• _Problem requirements_: Retype, without changes or pictures, only the lines that begin at the one containing "Task: Click the" and end at the last line of the records that follow.

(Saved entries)
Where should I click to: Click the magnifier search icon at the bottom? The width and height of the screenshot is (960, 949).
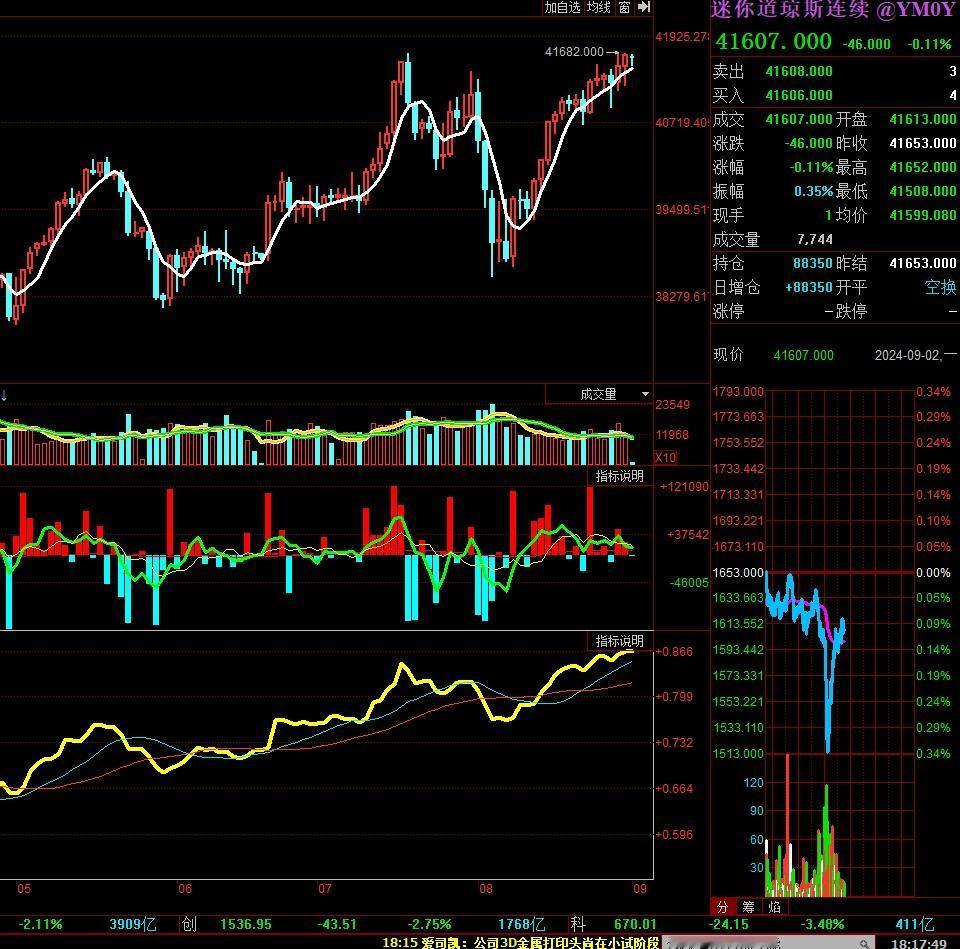coord(864,943)
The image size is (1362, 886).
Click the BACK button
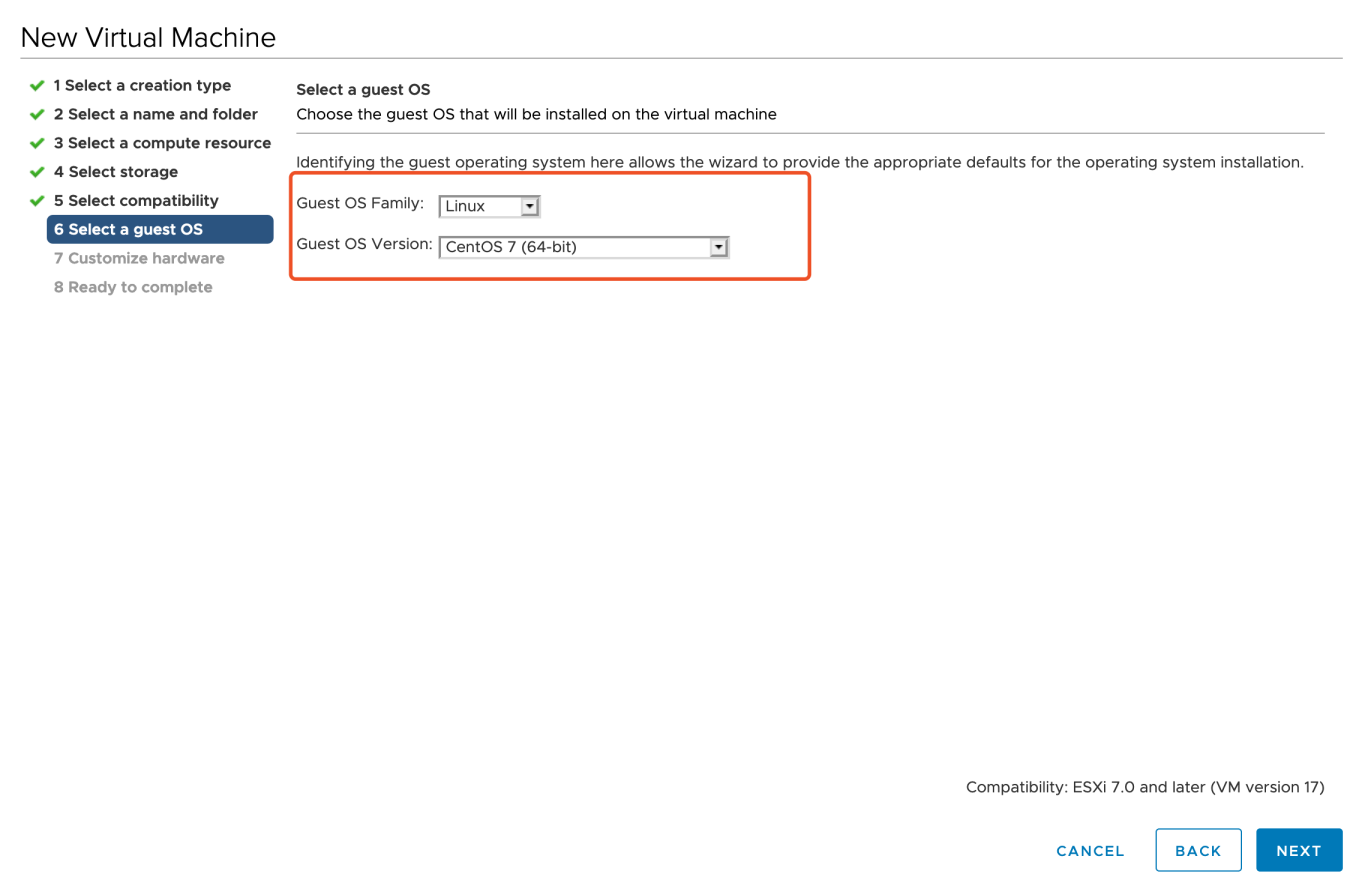pos(1198,850)
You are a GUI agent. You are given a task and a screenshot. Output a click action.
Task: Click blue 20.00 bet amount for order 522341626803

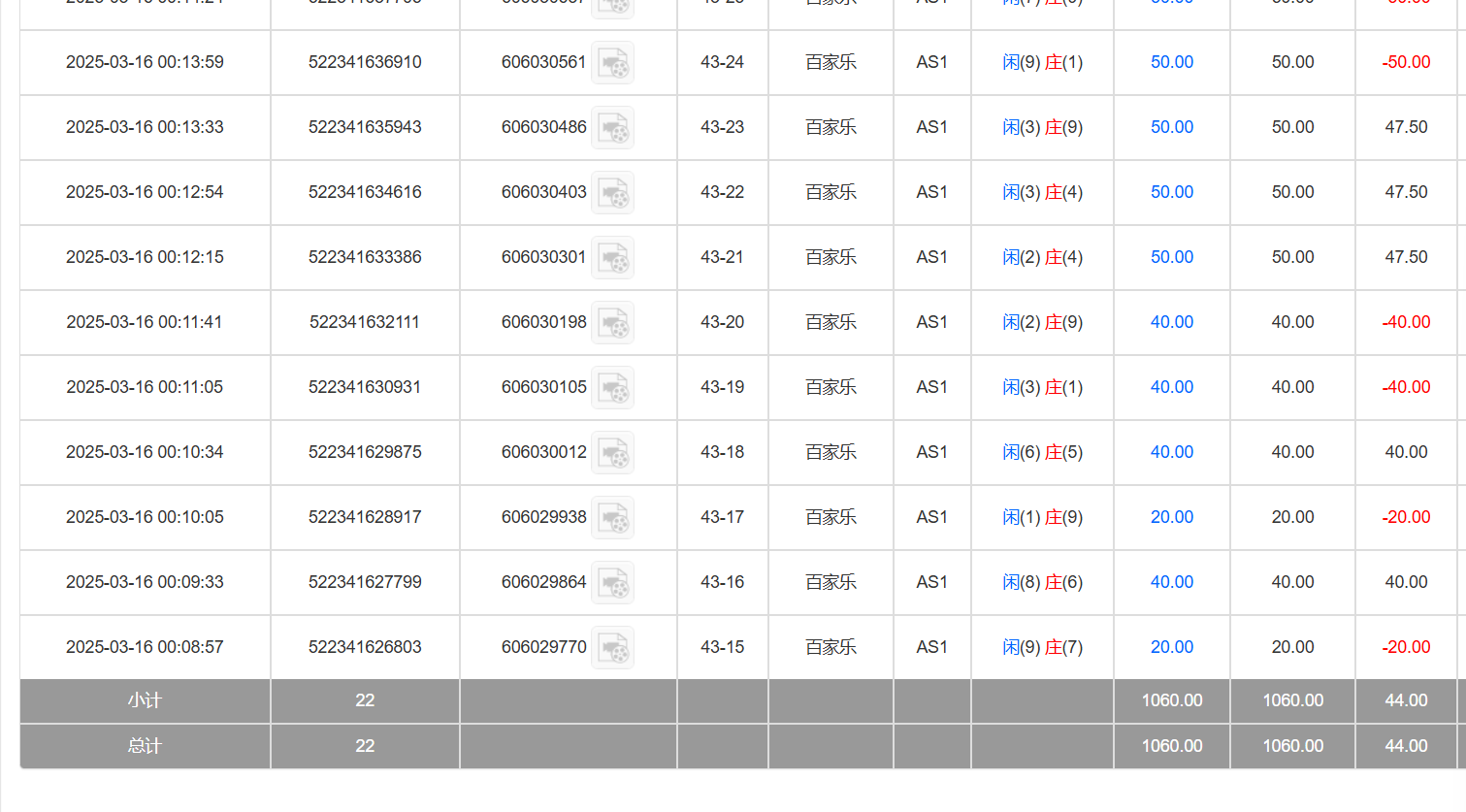coord(1171,647)
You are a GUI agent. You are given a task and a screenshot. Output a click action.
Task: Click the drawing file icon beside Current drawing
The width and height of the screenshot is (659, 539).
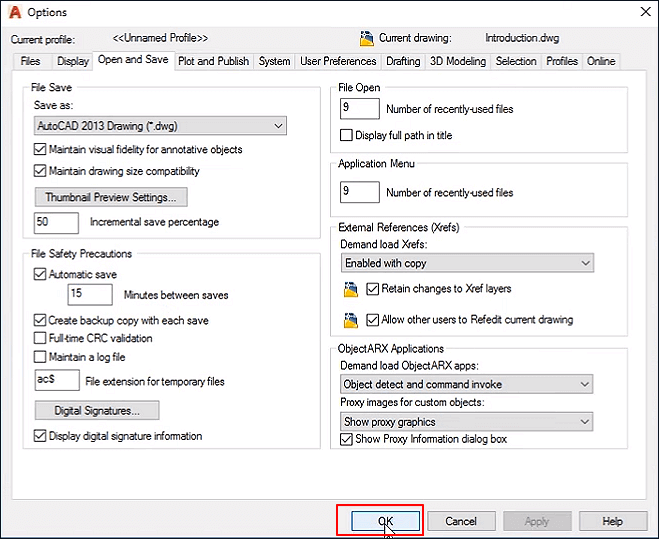coord(367,38)
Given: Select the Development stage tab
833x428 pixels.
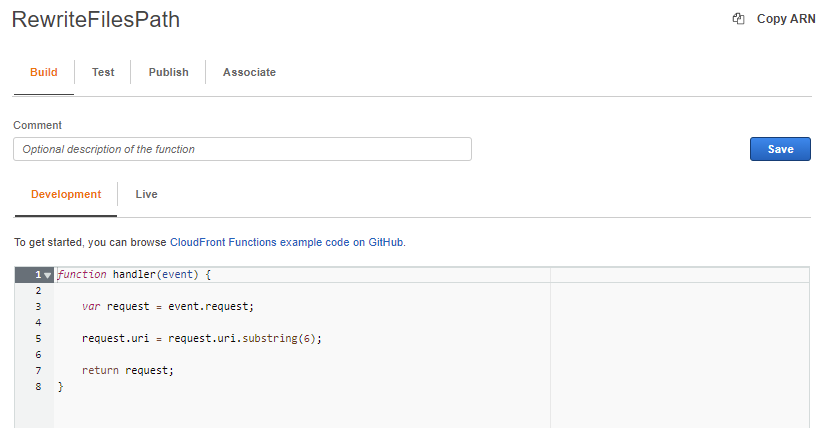Looking at the screenshot, I should click(x=66, y=194).
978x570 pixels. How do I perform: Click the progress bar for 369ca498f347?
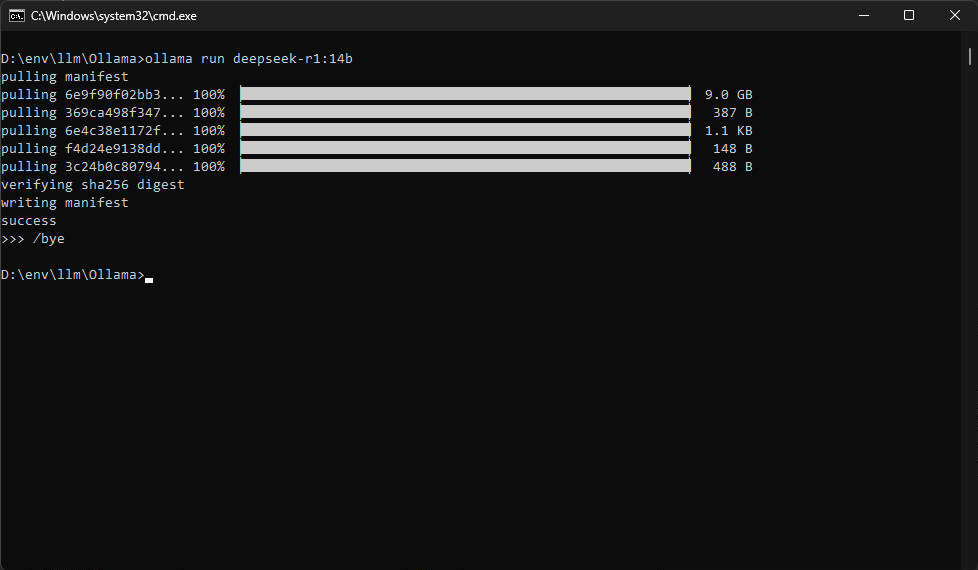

• _Solution for this exercise_:
Task: Click the drawing file icon beside Current drawing
The width and height of the screenshot is (659, 539).
coord(367,38)
Given: Select the Development stage tab
833x428 pixels.
Looking at the screenshot, I should click(x=66, y=194).
978x570 pixels. How do I perform: Click the progress bar for 369ca498f347?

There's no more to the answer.